At school, I’ve made appointments to talk with Department heads and their trusted advisers about how I can fast track my way into combining the rest of the classes I need to complete my BA with a MSSW and I also want to see about earning a Masters in Communication.  I just need to pull all of my documents together so that I have the density of a proposal that academia is so fond of to support my query.  And as far as providing services and consultation for free, I’ve been stretching myself very thin in that area and plan to have at least a couple of discussions and boundaries set and requests for payment made.  There is a good part of my life that I gladly give my service for free in gratitude for that which I have been so freely given and I will continue to give that service. What I’m talking about is my tendency to so want to support someone in their dreams that I overlook my own reality and put aside my own needs to help them create and achieve their own dreams.  Somehow making the Origami people and the mini desks and chairs satiated that need in me to give, give, give and ask nothing in response. I’m done.  And thank G don’t you think?

Talking with my mom on the phone tonight she shared with me a technique that she learned in OT residency while working in the psych ward (this is my best recollection).  She had a very depressed patient one time that she couldn’t get much of a response from so she would have that patient do the same little thing over and over again asking her to improve whatever it is that she was doing until finally the patient responded with an outburst of anger which is what mom wanted because then she could work with the emotions and consciousness behind that.  Anyway, this feels like the same kind of situation I’ve been in (only I’m not depressed and school isn’t a psych ward) having to do a task over and over again because it just wasn’t quite right.

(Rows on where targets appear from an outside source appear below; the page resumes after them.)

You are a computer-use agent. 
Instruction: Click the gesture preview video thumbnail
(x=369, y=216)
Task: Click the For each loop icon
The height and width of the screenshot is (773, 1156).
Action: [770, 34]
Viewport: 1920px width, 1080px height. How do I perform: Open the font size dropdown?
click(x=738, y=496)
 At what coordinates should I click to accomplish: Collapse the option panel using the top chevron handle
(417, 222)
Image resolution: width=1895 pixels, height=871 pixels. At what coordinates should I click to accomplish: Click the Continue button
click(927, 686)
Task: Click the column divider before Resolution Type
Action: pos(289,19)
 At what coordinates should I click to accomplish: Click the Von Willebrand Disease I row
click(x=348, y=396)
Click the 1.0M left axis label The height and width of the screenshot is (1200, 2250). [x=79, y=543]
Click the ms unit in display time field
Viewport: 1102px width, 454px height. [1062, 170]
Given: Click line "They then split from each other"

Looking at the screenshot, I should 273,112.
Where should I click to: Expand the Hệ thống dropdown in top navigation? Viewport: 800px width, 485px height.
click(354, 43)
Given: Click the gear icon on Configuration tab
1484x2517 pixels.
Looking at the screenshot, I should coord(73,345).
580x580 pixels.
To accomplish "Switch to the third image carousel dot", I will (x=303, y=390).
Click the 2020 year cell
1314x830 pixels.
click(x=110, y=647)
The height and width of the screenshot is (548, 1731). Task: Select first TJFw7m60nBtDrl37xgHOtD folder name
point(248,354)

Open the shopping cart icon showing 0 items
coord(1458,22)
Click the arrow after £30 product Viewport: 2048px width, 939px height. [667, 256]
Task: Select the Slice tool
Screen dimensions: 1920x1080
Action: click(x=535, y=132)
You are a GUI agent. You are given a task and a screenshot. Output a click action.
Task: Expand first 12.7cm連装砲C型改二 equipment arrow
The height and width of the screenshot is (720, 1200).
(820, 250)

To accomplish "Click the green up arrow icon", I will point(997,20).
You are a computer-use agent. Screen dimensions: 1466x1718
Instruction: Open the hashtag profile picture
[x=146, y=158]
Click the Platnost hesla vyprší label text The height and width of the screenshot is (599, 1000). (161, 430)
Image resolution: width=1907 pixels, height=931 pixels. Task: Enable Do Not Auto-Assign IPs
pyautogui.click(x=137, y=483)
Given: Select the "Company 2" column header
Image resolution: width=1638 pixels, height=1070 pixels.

Finally, I reached the end of my rope.  I realized that I am never going to be able to make everything in this class perfectly and that whatever I turn in is most likely going to be critiqued in a way that tells me my work is lacking. And that’s okay.  This has been a really good way for me to keep going to that dry well over and over and over again until finally my insides all lined up to say, that is enough.  And now I can start taking more fruitful action steps.

I have a feeling that I’m going to sleep better tonight than I have in a very long time.  May the Origami situations in your life bring you to the end of all that you know and may you see the rainbow overhead.